# Hyperbolic Functions

### Hyperbolic Functions

Formulas:

i. $$\sinh x=\frac{{{e}^{x}}-{{e}^{-x}}}{2}$$

ii. $$\cosh x=\frac{{{e}^{x}}+{{e}^{-x}}}{2}$$

iii. $$\operatorname{sech}x=\frac{2}{{{e}^{x}}+{{e}^{-x}}}$$

iv. $$\cos echx=\frac{2}{{{e}^{x}}-{{e}^{-x}}}$$

v. $$\tanh x\ \ \ =\frac{{{e}^{x}}-{{e}^{-x}}}{{{e}^{x}}+{{e}^{-x}}}$$

vi. $$\coth x=\frac{{{e}^{x}}+{{e}^{-x}}}{{{e}^{x}}-{{e}^{-x}}}$$

vii. $${{\cosh }^{2}}x-{{\sinh }^{2}}x=1$$

viii. $$1-{{\tanh }^{2}}x={{\operatorname{sech}}^{2}}x$$

ix. $${{\sinh }^{-1}}x={{\log }_{e}}\{x+\sqrt{{{x}^{2}}+1}\}$$

x. $${{\cosh }^{-1}}x={{\log }_{e}}\{x+\sqrt{{{x}^{2}}-1}\}$$

xi. $${{\tanh }^{-1}}x=\frac{1}{2}{{\log }_{e}}\left( \frac{4x}{1-x} \right)$$

xii. $$\sinh 2x=2\sinh x\cosh x=\frac{2\tanh x}{1-{{\tanh }^{2}}x}$$

xiii. $$\cosh 2x={{\cosh }^{2}}x+{{\sinh }^{2}}x=1=\frac{1+{{\tanh }^{2}}x}{1-{{\tanh }^{2}}x}$$

xiv. $$\tanh (x+y)=\frac{\tanh x+\tanh y}{1-\tanh x.\tanh y}$$

xv. $$\tanh (x-y)=\frac{\tanh x-\tanh y}{1+\tanh x.\tanh y}$$

xvi. $$\coth (x+y)=\frac{\coth x.\coth y+1}{\coth x+\coth y}$$

xvii. $$\coth (x-y)=\frac{\coth x.\coth y-1}{\coth x-\coth y}$$

Example: If $$\mu ={{\log }_{e}}\left\{ \tan \left( \frac{\pi }{4}+\frac{\theta }{2} \right) \right\}$$ the prove that cosh μ = secθ.

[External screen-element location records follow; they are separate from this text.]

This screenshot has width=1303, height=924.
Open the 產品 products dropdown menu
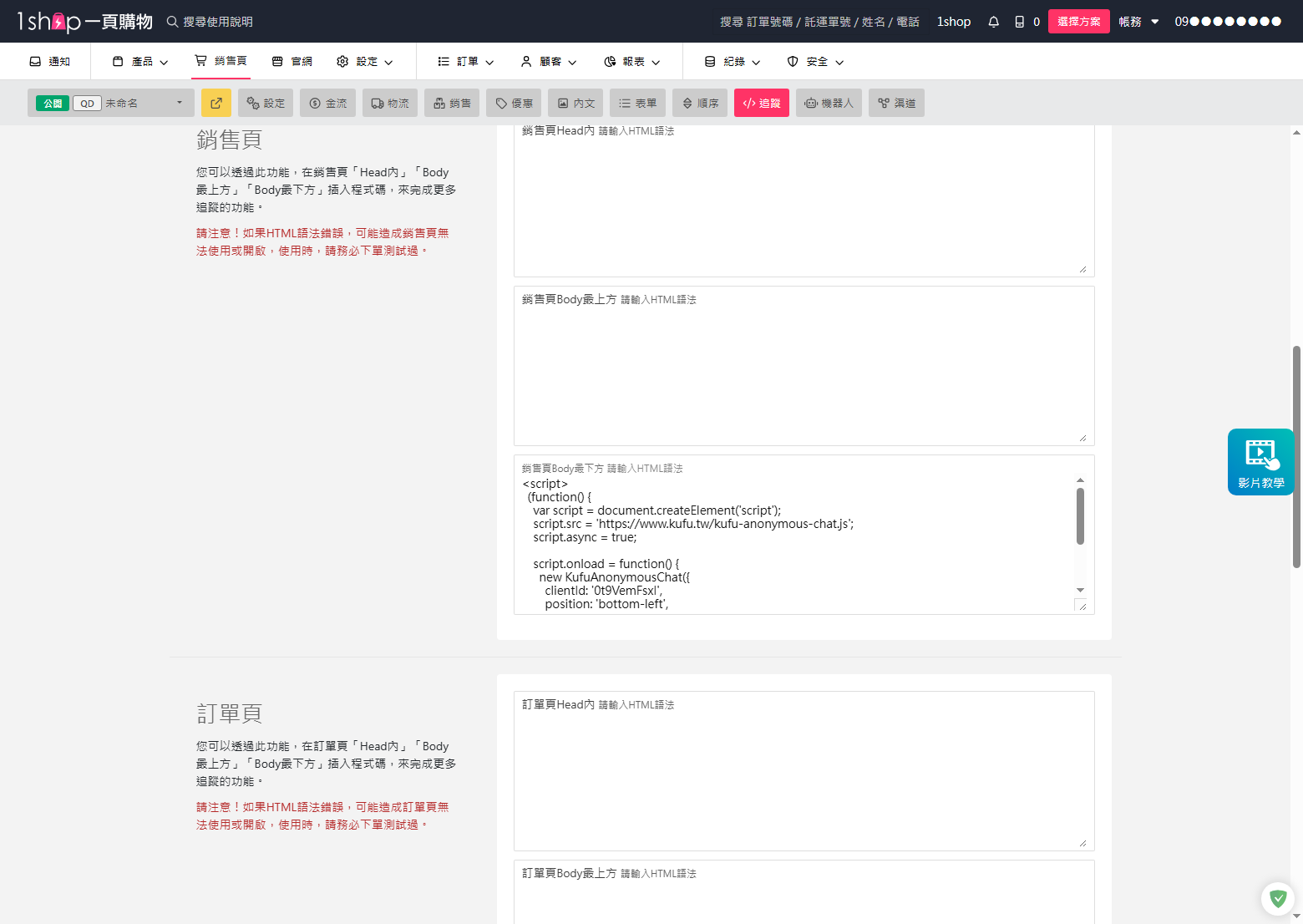[x=140, y=62]
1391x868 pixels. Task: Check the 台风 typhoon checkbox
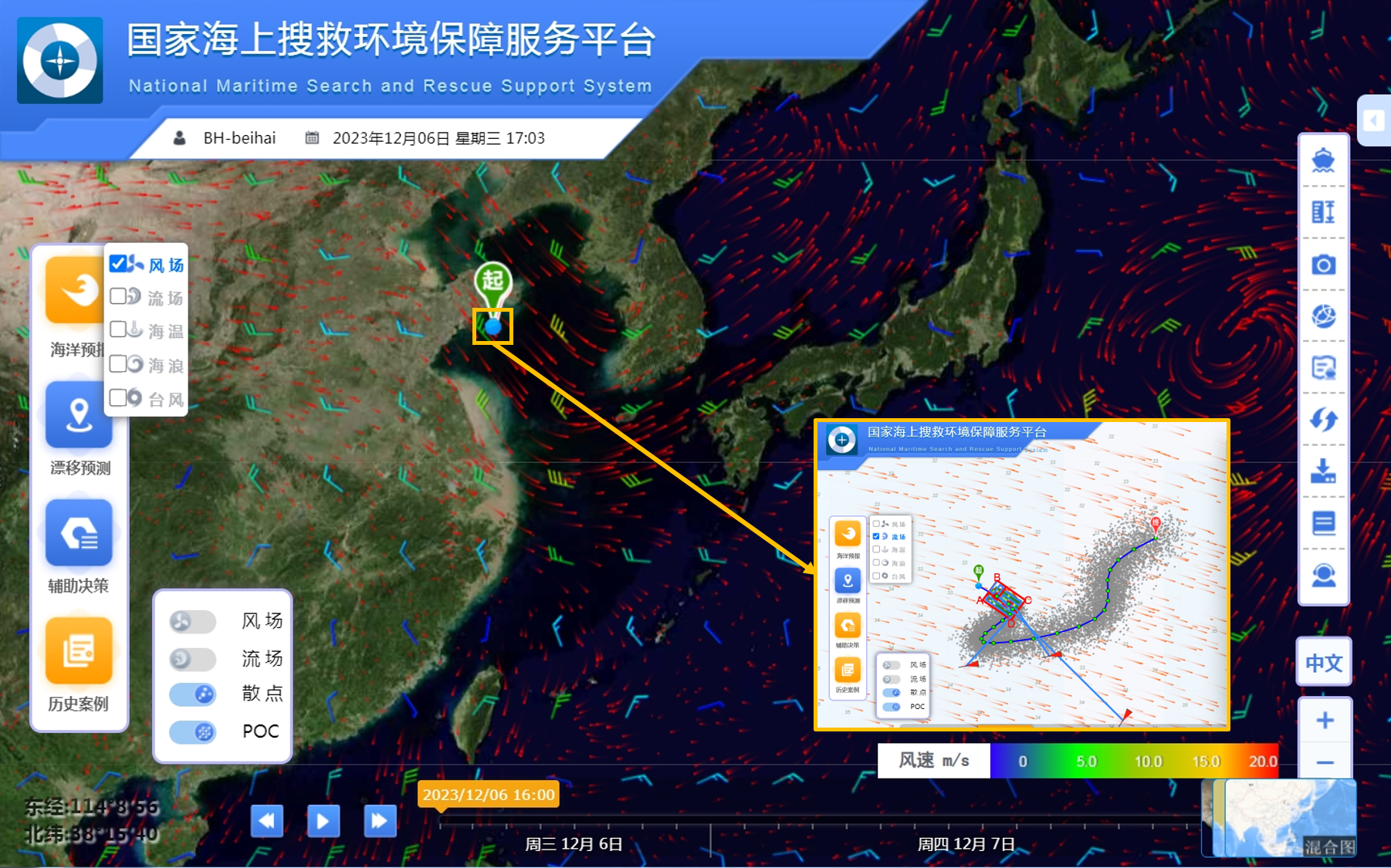click(118, 398)
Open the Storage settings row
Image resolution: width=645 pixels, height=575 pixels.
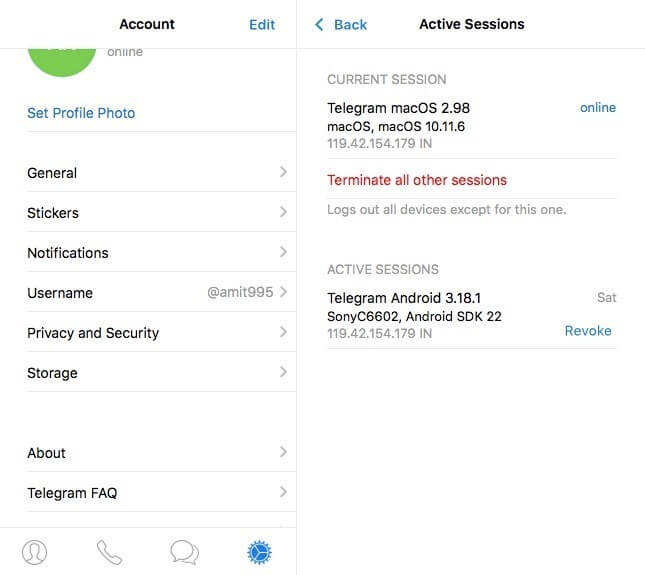[161, 372]
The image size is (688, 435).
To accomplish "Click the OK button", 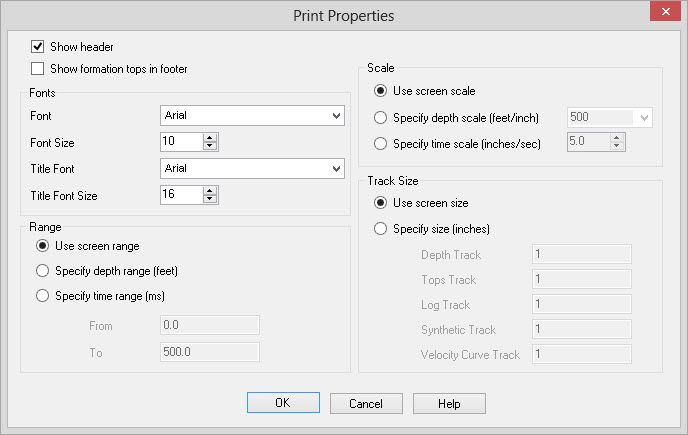I will (283, 403).
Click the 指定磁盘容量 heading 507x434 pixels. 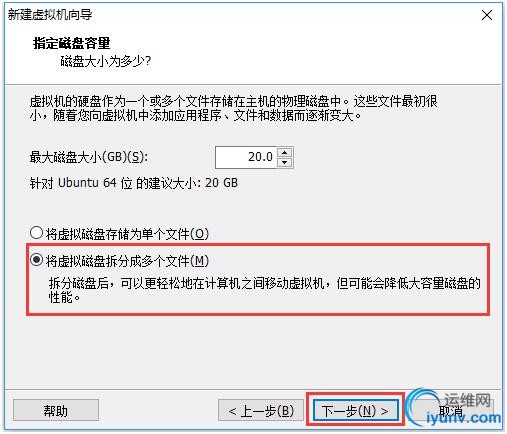click(72, 43)
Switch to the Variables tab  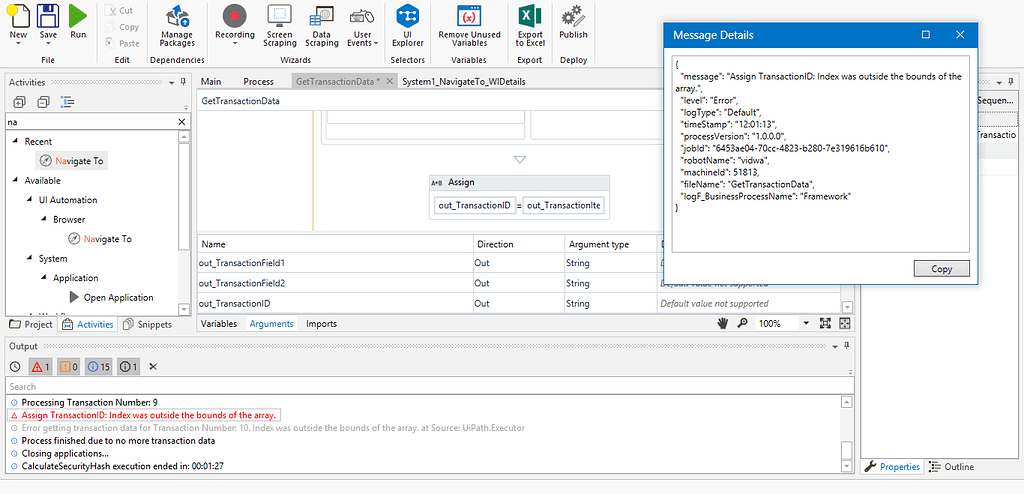219,324
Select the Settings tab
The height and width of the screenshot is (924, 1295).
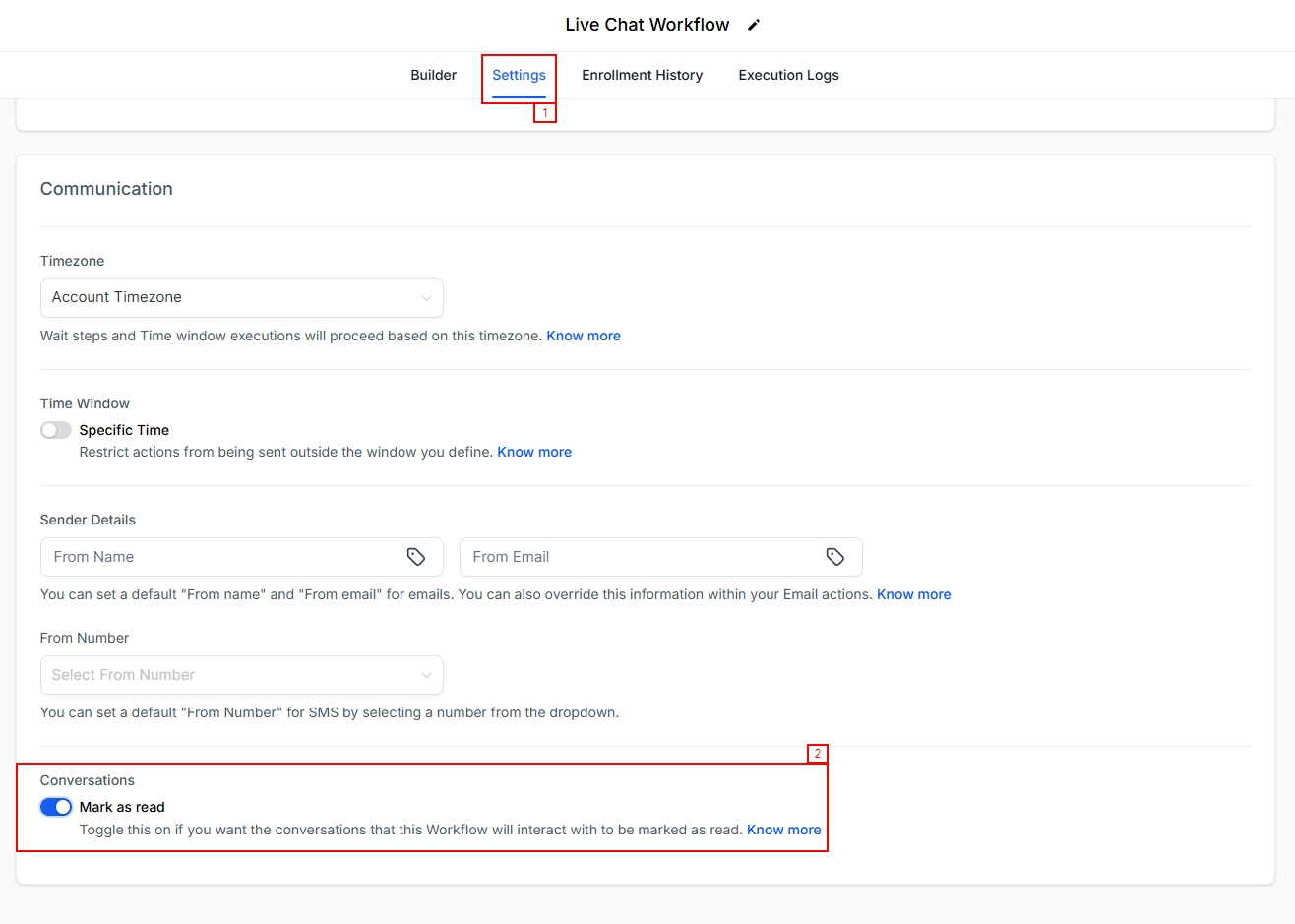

Solution: $$\mu ={{\log }_{e}}\left\{ \tan \left( \frac{\pi }{4}+\frac{\theta }{2} \right) \right\}$$,

cosh μ = secθ

$$\mu ={{\log }_{e}}\left\{ \tan \left( \frac{\pi }{4}+\frac{\theta }{2} \right) \right\}$$,

$${{e}^{\mu }}=\tan \left( \frac{\pi }{4}+\frac{\theta }{2} \right)$$,

$${{e}^{-\mu }}=\cot \left( \frac{\pi }{4}+\frac{\theta }{2} \right)$$,

$$\cosh \mu =\frac{{{e}^{\mu }}+{{e}^{-\mu }}}{2}=\frac{1}{2}\left( \tan \left( \frac{\pi }{4}+\frac{\theta }{2} \right)+\cot \left( \frac{\pi }{4}+\frac{\theta }{2} \right) \right)$$,

$$=\frac{1}{2}\left( \frac{\sin \left( \frac{\pi }{4}+\frac{\theta }{2} \right)}{\cos \left( \frac{\pi }{4}+\frac{\theta }{2} \right)}+\frac{\cos \left( \frac{\pi }{4}+\frac{\theta }{2} \right)}{\sin \left( \frac{\pi }{4}+\frac{\theta }{2} \right)} \right)$$,

$$=\frac{1}{2}\left( \frac{{{\sin }^{2}}\left( \frac{\pi }{4}+\frac{\theta }{2} \right)+{{\cos }^{2}}\left( \frac{\pi }{4}+\frac{\theta }{2} \right)}{\sin \left( \frac{\pi }{4}+\frac{\theta }{2} \right)\cos \left( \frac{\pi }{4}+\frac{\theta }{2} \right)} \right)$$,

$$=\frac{1}{2}\left( \frac{1}{\sin \left( \frac{\pi }{4}+\frac{\theta }{2} \right)\cos \left( \frac{\pi }{4}+\frac{\theta }{2} \right)} \right)$$,

$$=\frac{1}{2\sin \left( \frac{\pi }{4}+\frac{\theta }{2} \right)\cos \left( \frac{\pi }{4}+\frac{\theta }{2} \right)}$$,

$$=\frac{1}{\sin \left\{ 2\left( \frac{\pi }{4}+\frac{\theta }{2} \right) \right\}}$$,

$$=\frac{1}{\sin \left( \frac{\pi }{2}+\theta \right)}$$,

$$=\frac{1}{\cos \theta }$$,

= secθ

Hence proved cosh μ = secθ.